Kanowski et al. showed that using two-dimensional high-resolution proton density-weighted images at 3 Tesla MRI scanners, CM can be identified in 13–26 min. Still, only a few slices covered the target area [73].

Bender et al. showed that by optimized 3D MPRAGE protocol, Relevant doctors could identify CM in 20 min, but thalamic substructures are not well distinguishable [74].

The role of quantitative susceptibility mapping in determining the target structure in this surgery

QSM is a reconstructed map of MRI phase images of a three-dimensional multi-echo gradient-echo sequence (3D mGRE).

This magnetic susceptibility map efficiently characterizes brain structures such as the CM region and GPm.

This technique uses magnetic field variations to calculate quantitative maps of magnetic susceptibility changes [71].

DBS goal structures such as the subthalamic nucleus and internal Globus pallidus are rich in iron (paramagnetic), and there is white matter (diamagnetic) around them [75-77].

QSM uses the susceptibility differences between contents and has been introduced as a suitable imaging method for CM detection.

Compared to R2* mapping, T2WI, T2*WI, phase imaging, and SWI, QSM images have superior contrast in the visualization of the GPm [78].

Mild cognitive impairment and Alzheimer's disease

Mild cognitive impairment (MCI) is a temporary high-risk stage before the onset of most neurodegenerative diseases [79].

Diagnosis at the MCI stage helps prevent the onset and progression of Alzheimer's disease [80].

AD is part of a large group of neurodegenerative diseases that seriously affect the quality of life of the elderly and impose a heavy economic burden on society.

In recent years, the incidence of AD has been increasing; the two most important clinical features of this disease are cognitive decline [81] and memory loss [82].

Early pathological changes occur in the early stages of the disease. As the disease progresses, symptoms such as learning disabilities and memory impairment develop, and we use clinical criteria to diagnose AD [52].

Today we have concluded that microscopic changes occur long before morphological changes and the onset of clinical signs [83]; introducing a reliable and sensitive biomarker at the microscopic and pathological level is required for early diagnosis and monitoring of disease progression [84].

Due to the lack of a reliable biomarker sensitive to these changes, the probable diagnosis of the disease occurs only in the advanced stages.

In the advanced stages of the disease, we also see morphological changes such as hippocampal atrophy, which can be identified using various MRI techniques [85].

Histochemical, histopathological, and imaging studies proved altered iron metabolism is associated with AD [86].

Senile plaques and tau neurofibrillary tangles are essential factors for developing AD. Aβ40 and Aβ42 are Aβ peptides that are most components of senile plaques commonly present in AD [87].

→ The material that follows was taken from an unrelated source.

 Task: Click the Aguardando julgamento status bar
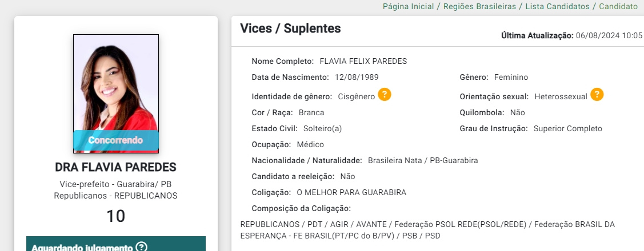click(x=116, y=244)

Today, the relationship between iron accumulation in AD and its association with Aβ aggregates and neurofibrillary tangles has been proven [86].

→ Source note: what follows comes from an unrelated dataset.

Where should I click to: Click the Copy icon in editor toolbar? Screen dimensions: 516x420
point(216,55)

Based on evidence and studies, high iron levels lead to the overproduction of these Aβ peptides [88]; these peptides accumulate rapidly and form toxic oligomers and fibrils [89].

Consequently, plaque accumulation with accelerated oxidative stress leads to the loss of nerve cells [83].

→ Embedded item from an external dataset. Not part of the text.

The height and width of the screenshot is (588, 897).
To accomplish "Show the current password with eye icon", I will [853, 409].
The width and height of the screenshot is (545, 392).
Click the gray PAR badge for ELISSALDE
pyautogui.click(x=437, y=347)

Iron deposition and demyelination of WM increase magnetic susceptibility in a specific area of the brain [90].

Routine imaging methods used to diagnose Alzheimer's disease

Initial identification of brain plaques in Alzheimer's disease is possible with amyloid-beta and tau PET imaging.

Studies on the association between the QSM and the amyloid-beta PET results have shown that hyper-susceptibility occurs with age in areas of the cortex and deep gray nuclei [91].

Research projects have also shown differences in QSM values between people with AD and people with cognitive impairment or other conditions that damage the nervous system [25, 92].

Studies based on the simultaneous use of QSM and amyloid-beta PET to determine the association between iron deposition and Aβ accumulation have also been performed in ex-vivo brain samples and in-vivo mouse models and; the results have been acceptable [25, 34, 92].

The role of quantitative susceptibility mapping in the diagnosis of Alzheimer's disease

A wide range of neurodegenerative diseases related to demyelination, inflammation, microbleeds, and high iron deposition in the brain can be evaluated using the QSM technique [54].

Recent studies have also linked QSM-measured iron accumulation to cognitive decline and Aβ accumulation [93].

In addition, good linear correlations were observed in the BG iron content and QSM through post-mortem validation by mass spectrometry [94], X-ray emission and fluorescence[33], and Perls iron staining [95].

Parkinson's disease dementia

After AD, Parkinson's disease is the most common progressive neurodegenerative disease [96].

According to previous studies, the BG regulate the onset of motor activity.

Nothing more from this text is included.